Da Mammapiky @mammapiky
DA UN SALUTO MUTO, NASCE SEMPRE QUALCOSA
Durante i nove mesi di questa mia seconda gravidanza l'ho incontrata molte volte. Il paese è piccolo e alla fine tutti frequentano gli stessi posti: il supermercato, il fruttivendolo, l'edicola e per fino la farmacia sono luoghi d'incontro. Non ti conosci, ma l'abitudine ti porta sempre a sorridere a dei visi familiari, poi, qualche parola sul tempo o sulle beghe quotidiane, fa il resto, e nascono dei rapporti che, se è troppo chiamare amicizia, di sicuro superano la semplice conoscenza. Io, piuttosto timida, ci ho messo un po’ ad abituarmi a questo, ma alla fine è stato piacevole lasciarmi andare e abbandonare la diffidenza che spesso uso come barriera contro l'ignoto e così, da un saluto muto, spesso, nasce qualcosa.
Con lei no, questo non è successo e non è stato possibile. La sua pancia cresceva di pari passo alla mia, e come me, aveva spesso un bimbo per mano: il suo primo figlio, che a occhio poteva essere coetaneo di Cestino.Anche la nostra età per me era simile e a guardarla era un po’ come osservarmi allo specchio. L'ho incrociata tante volte e altrettante le ho sorriso, per me era scontato che ricambiasse (prima o poi) ma lei non l'ha mai fatto.

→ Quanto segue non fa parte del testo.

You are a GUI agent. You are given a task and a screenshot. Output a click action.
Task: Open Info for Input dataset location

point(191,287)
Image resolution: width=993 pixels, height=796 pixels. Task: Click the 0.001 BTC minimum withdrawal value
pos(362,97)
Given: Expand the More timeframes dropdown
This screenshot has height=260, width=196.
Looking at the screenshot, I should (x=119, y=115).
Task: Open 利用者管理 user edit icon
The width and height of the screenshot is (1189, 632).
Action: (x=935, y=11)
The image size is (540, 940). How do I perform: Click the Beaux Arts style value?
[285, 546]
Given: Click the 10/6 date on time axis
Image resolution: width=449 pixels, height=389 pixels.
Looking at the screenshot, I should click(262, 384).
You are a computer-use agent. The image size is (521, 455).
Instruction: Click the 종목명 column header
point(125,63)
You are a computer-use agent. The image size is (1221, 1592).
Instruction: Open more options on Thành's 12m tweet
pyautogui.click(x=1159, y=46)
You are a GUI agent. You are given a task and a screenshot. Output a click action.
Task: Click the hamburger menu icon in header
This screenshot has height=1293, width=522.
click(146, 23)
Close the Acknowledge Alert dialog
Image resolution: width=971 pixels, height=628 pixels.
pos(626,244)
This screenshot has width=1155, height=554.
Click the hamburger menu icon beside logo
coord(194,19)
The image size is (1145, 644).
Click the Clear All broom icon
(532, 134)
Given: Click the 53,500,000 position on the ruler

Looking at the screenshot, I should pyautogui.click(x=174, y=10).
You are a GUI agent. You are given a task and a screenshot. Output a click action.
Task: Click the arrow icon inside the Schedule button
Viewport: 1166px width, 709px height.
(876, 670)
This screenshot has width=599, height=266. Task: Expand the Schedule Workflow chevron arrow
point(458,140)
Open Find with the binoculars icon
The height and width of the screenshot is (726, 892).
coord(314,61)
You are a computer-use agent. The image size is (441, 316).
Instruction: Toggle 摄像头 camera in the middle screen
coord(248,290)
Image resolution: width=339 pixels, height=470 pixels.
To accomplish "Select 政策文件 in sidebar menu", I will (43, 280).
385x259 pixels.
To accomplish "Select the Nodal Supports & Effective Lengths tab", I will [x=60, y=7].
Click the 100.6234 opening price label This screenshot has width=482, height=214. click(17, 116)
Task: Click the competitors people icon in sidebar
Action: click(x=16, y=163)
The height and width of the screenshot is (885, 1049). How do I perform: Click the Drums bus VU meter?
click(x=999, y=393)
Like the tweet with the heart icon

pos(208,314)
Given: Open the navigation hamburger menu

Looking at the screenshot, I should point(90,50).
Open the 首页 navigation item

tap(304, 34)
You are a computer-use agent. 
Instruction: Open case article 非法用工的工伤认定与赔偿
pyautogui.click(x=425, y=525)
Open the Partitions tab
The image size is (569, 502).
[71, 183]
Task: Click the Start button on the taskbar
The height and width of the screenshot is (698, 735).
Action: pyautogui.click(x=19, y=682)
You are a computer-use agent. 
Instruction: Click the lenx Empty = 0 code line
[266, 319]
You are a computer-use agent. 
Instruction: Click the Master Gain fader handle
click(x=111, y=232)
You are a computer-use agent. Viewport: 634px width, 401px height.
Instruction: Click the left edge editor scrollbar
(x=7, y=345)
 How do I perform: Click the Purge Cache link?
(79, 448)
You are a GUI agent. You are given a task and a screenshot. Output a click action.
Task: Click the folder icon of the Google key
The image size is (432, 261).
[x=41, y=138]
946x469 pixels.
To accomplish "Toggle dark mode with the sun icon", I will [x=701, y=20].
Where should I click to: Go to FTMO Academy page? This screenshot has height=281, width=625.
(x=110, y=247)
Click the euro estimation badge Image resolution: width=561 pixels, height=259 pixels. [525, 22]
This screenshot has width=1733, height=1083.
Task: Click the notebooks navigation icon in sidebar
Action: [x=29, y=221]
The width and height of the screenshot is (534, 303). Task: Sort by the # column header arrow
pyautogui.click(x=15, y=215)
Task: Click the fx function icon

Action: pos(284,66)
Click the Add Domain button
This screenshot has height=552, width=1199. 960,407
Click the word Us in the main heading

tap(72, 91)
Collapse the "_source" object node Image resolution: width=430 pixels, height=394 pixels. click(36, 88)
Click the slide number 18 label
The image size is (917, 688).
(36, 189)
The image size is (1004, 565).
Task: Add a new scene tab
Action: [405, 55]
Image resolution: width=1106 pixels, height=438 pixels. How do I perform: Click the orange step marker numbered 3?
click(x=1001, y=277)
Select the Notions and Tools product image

Mi ricordo quel giorno che la trovai nel mezzo della corsia dei dolci, impegnata a braccare quel piccolo biondino, che correva e urlava in preda al capriccio del biscotto. Buttai lì qualche parola di solidarietà ma per risposta ottenni solo uno sguardo gelido, mi voltò le spalle e se ne andò, ed anche di quella volta che in fila per qualche fetta di prosciutto, guardandomi la pancia, il salumiere mi chiese: "Quanto manca?" "Un mese" risposi. Poi osservando lei di poco spostata: "E a te?", "Un mese" rispose. Non disse qualcosa tipo "Pure" o qualcos’altro di simile, che rivelasse una sorta di legame o comunque un destino comune. Rispose "Un mese", come se la sua risposta fosse completamente diversa dalla mia, e i due tempi, irrimediabilmente distanti. Non voleva solidarietà e forse quella complicità la infastidiva. Ci rimasi male e, dentro di me, forse le diedi anche della stron@a, di sicuro da quel giorno iniziò a starmi antipatica e non le sorrisi più.
Giovedì scorso.
Secondo giorno di materna, mentre sto andando a recuperare Cestino, la scorgo da lontano. Anche lei, come me, ha in braccio un fagotto nato da poco, le passo davanti ma tiro dritto. Pochi minuti e sono fuori. La trovo così, nel parcheggio vicino, appoggiata a quella che credo essere la sua auto, piangere. Dentro i due bambini urlano a squarciagola, e lei batte un pugno sul cofano. La mia vocina amica mi sta dicendo "Piky non ti fermare" ma io, impercettibilmente, rallento. Non sono sicura di quello che le è successo, ma sento di saperlo. E' un periodo difficile, due figli da tirar su, esigenze completamente diverse e lei da sola a gestirle. Un marito che probabilmente lavora tutto il giorno e più presente di com’è, non può essere. La stanchezza mischiata al sonno, le fanno scacco matto e lei spesso è in balia di nuvole nere. Non sopporta più le urla e la pazienza per i capricci è finita. In quelle lacrime leggo la sua storia e il mio istinto la prenderebbe per mano. "Non ti preoccupare, non sei sola, è la sorte, la procedura cui nessuna si sottrae, ma non è nulla che non si possa sopportare anzi ancor meglio sarebbe viverlo per farlo passare più in fretta e lasciare spazio al bello". Questo in realtà l'ho solo pensato ma il suo animo deve aver sentito lo stesso, perché ha alzato la testa, con un fazzoletto si è asciugata gli occhi, è salita in macchina e con la mano mi ha salutato. Oggi pomeriggio c'è la riunione dell'asilo, magari le siedo a fianco.